Comme le démontre cet exemple, Pour Van Elslande (1992), les erreurs de compréhension de la situation peut provenir d’une mauvaise catégorisation de la situation-problème et d’une instanciation connexe de schémas de traitements co-activés par les situations catégorisées (1992, p131). Pour cet exemple l’auteur précise que plusieurs éléments contribuent à favoriser l’erreur d’interprétation. Certains sont liés au conducteur. Bien qu’il ait une forte fréquentation de ce lieu, le conducteur A n’a jamais rencontré de véhicule en bifurcation à cet endroit. Si non il aurait pu le considérer comme un carrefour et pas uniquement comme une voie de dépassement. L’auteur souligne que d’autres éléments sont liés aux indices situationnels : la polysémie du clignotement qui permet deux types d’interpréation (ie : dépassement ou tourne à gauche) et la faible saillance de l’intersection. Enfin, par inférence le conducteur A qui voit le conducteur B agir comme lui (ie : accélaration depuis le feu précédement et émission du clignotant) peut inférer qu’ils poursuivent le même objetctif : dépasser les véhicules plus lents. Ainsi, pour Van Elslande (1992) la catégorisation de la situation par le conducteur A, l’a mené a activer un schéma qui n’a pas pu être remis en cause compte tenue de la faible saillance des informations environnementales (ie : l’intersection à gauche). Le conducteur n’avait donc aucune raison suffisante pour remettre son interprétation de la situation en cause. L’erreur est alors considérée comme une distorsion entre la représentation mentale et le réel (Pierre Van Elslande, 1997). Cet exemple illustre pourquoi l’analyse des représentations mentales des conducteurs est importante en terme de sécurité routière.

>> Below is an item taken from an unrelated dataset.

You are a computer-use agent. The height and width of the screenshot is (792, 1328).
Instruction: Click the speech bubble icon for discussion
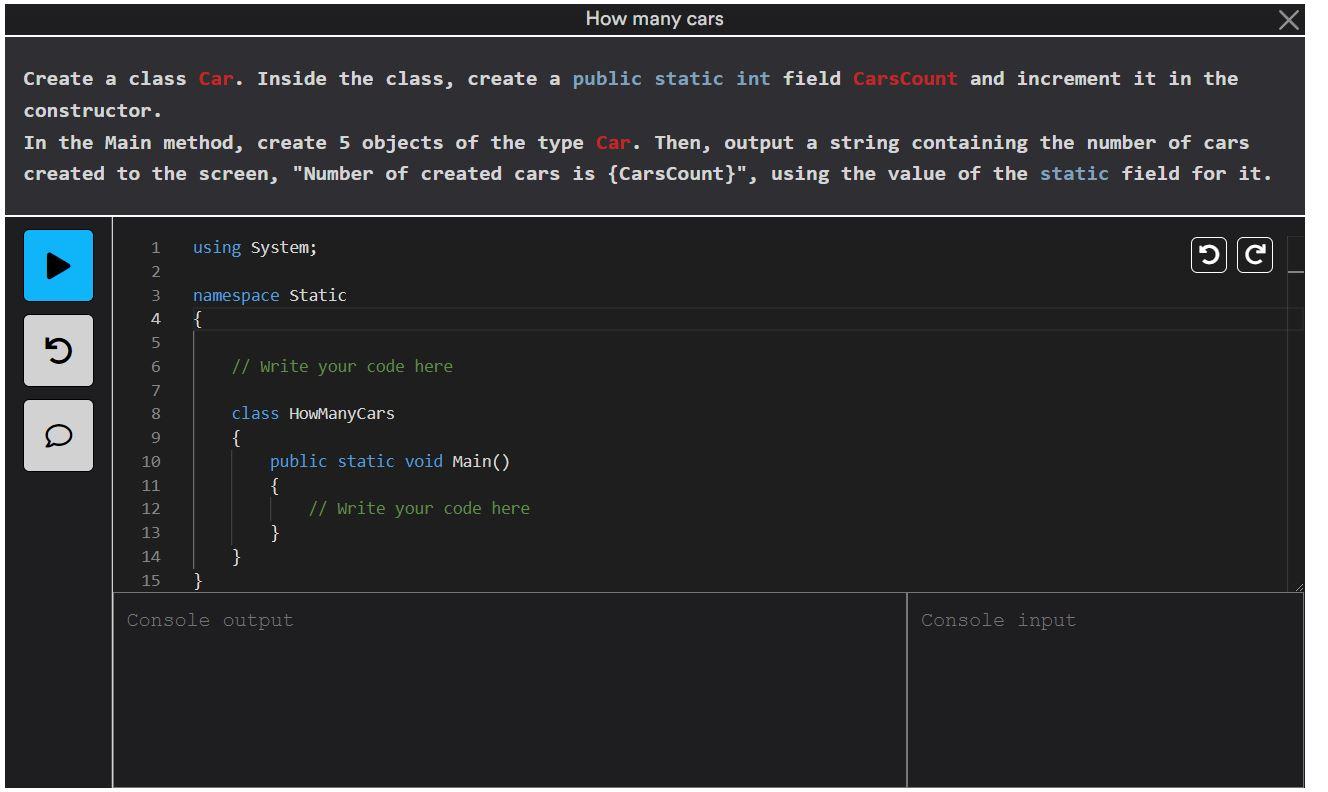coord(57,435)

Par ailleurs, depuis les années 70-80 les chercheurs en sciences cognitives ont souvent cherché à modéliser l’activité des conducteurs automobiles. Comme le rappelle Bellet (1998) différents types de modèles ont été élaborés : modèle de l’homéostasie du risque, modèle du risque zéro, modèle de l’évitement de menace, modèle hiérarchique du risque. Nous avons choisi de présenter un modèle de simulation cognitive : COSMODRIVE (Bellet, 1998). D’une part, parce que nous verrons qu’il met très bien en évidence l’importance des représentations mentales dans l’activité de conduite. Et d’autre part, parce que nos travaux s’inscrivent dans la lignée des études réalisées au LESCOT pour l’élaboration de ce modèle.